Exercise directions: Pick up the passage on Gidel's FPGA acceleration technology right after its final sentence and continue it in the same style.

Reading passage:
The new FPGA acceleration technology from Gidel enables ultra-low-latency, full-duplex connectivity for reconfigurable supercomputers. This capability allows HPC researchers to design flexible, power-efficient clusters using direct FPGA-to-FPGA links with no CPU overhead.

Learn more about Gidel’s FPGA Acceleration cards: Gidel FPGA Accelerators.

Read more about reconfigurable computing research at CHREC: National Science Foundation.

Gidel FPGA Acceleration for Reconfigurable HPC Systems

Data centers face exponential data growth and increasing power demands. Traditional CPU-based architectures struggle to scale without major increases in power and cooling. Gidel’s FPGA acceleration technology provides a high-performance alternative, offering massive parallelism with significantly lower power consumption.

Gidel’s direct FPGA connectivity replaces CPU involvement entirely, enabling real-time computation across FPGA clusters. This connectivity supports advanced topologies such as 3D and 12D Torus, and 6D or 24D Hypercube, making it ideal for HPC workloads that require extreme throughput.

(Pixel coordinate grounding data)
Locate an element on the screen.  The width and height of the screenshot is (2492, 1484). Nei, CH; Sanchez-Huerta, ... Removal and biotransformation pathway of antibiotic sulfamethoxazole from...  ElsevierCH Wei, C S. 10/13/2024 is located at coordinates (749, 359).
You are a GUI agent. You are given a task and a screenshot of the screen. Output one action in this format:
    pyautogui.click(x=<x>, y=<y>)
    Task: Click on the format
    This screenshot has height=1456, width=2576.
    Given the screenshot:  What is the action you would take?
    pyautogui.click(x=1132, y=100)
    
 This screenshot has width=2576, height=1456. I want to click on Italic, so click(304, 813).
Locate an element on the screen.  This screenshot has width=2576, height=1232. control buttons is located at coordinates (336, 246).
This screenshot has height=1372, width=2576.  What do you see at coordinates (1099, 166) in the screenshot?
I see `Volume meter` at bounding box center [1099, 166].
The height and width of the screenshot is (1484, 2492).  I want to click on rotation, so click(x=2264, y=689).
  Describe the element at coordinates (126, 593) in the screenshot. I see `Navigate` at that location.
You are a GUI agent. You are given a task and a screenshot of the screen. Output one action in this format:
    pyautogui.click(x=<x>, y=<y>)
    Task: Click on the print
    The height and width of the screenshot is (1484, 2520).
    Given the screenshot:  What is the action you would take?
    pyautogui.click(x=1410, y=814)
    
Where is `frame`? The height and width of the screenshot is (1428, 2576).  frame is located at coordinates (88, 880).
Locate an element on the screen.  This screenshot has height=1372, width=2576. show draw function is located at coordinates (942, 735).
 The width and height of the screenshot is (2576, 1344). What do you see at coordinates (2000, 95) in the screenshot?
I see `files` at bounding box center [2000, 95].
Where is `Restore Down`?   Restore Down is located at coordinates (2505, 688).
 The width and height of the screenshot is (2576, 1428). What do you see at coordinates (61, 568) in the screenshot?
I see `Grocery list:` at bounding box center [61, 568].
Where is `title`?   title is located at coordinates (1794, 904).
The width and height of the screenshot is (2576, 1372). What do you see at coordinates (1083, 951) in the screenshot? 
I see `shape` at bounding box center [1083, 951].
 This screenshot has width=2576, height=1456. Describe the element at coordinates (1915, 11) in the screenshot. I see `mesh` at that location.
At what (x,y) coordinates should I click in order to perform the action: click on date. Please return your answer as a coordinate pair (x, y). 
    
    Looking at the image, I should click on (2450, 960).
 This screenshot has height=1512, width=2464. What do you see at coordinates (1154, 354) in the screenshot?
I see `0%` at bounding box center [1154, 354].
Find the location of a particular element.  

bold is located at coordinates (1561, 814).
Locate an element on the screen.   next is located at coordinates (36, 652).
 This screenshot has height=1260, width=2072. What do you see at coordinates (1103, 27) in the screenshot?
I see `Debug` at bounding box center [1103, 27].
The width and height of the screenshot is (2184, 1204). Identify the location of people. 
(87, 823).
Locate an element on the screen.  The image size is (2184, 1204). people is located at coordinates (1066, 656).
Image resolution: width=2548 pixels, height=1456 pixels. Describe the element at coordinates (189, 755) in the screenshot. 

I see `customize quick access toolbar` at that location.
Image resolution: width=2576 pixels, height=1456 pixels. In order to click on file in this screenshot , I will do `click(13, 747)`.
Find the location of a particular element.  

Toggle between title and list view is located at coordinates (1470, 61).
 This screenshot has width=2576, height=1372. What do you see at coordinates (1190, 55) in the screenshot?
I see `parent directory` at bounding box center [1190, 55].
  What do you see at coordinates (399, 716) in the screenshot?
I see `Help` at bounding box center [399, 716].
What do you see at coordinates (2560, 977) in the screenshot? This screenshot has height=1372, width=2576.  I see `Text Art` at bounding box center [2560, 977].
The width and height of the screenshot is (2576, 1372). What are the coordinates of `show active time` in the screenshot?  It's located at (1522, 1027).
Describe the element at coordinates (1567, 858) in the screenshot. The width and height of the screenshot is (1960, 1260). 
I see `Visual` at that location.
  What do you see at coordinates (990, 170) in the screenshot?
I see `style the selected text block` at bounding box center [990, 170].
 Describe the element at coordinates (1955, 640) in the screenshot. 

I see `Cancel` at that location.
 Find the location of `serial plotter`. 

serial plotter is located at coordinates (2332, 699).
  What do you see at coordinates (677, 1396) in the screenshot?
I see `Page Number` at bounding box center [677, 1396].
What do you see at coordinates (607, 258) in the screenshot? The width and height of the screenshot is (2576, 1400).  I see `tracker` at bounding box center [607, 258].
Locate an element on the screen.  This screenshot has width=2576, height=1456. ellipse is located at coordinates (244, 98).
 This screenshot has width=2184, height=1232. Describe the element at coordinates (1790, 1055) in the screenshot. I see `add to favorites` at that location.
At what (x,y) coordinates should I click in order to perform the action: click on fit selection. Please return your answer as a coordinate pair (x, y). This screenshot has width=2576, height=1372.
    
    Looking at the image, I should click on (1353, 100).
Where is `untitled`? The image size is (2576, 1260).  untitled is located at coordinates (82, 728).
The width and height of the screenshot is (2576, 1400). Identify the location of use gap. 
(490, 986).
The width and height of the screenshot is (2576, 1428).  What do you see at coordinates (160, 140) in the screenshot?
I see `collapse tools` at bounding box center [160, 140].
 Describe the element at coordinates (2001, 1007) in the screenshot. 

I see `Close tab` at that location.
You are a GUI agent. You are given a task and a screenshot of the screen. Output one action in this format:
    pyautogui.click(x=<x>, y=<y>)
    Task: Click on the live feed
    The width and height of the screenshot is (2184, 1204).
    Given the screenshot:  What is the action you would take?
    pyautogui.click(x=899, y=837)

Answer to the exercise:
CHREC Builds a Reconfigurable Supercomputer Using Gidel FPGA Boards

The Center for High Performance Reconfigurable Computing (CHREC), funded by the National Science Foundation, set out to create the fastest research-focused reconfigurable supercomputer in the world. Their goal was to evaluate architectures that deliver both high performance and low energy consumption.

Initially, CHREC researchers explored CPU-socket accelerators but encountered instability, high costs, and under-performing I/O bandwidth. They shifted toward PCIe FPGA boards and evaluated multiple vendors. After extensive testing, Gidel was selected for its performance, stability, and superior technical support.

Why Gidel Was Chosen for the Novo-G Supercomputer

  • Highest FPGA speed grades available at the time
  • Best-in-class FPGA-to-host and FPGA-to-FPGA throughput
  • Large on-board memory with low latency
  • Mature API and run-time environment for rapid development

The resulting system, called Novo-G, used hundreds of Gidel FPGA cards (ProcStar III/IV and ProceV D8). These cards were interconnected using Gidel’s direct FPGA links, forming a high-speed 3D torus network that enabled FPGA-to-FPGA computation without CPU involvement.

Diagram of the 2×4×4 Torus network topology used in the Novo-G supercomputer. Illustrates the direct FPGA-to-FPGA interconnect architecture that allows for scalable, high-speed communication without CPU overhead.
2×4×4 Torus configuration (expandable)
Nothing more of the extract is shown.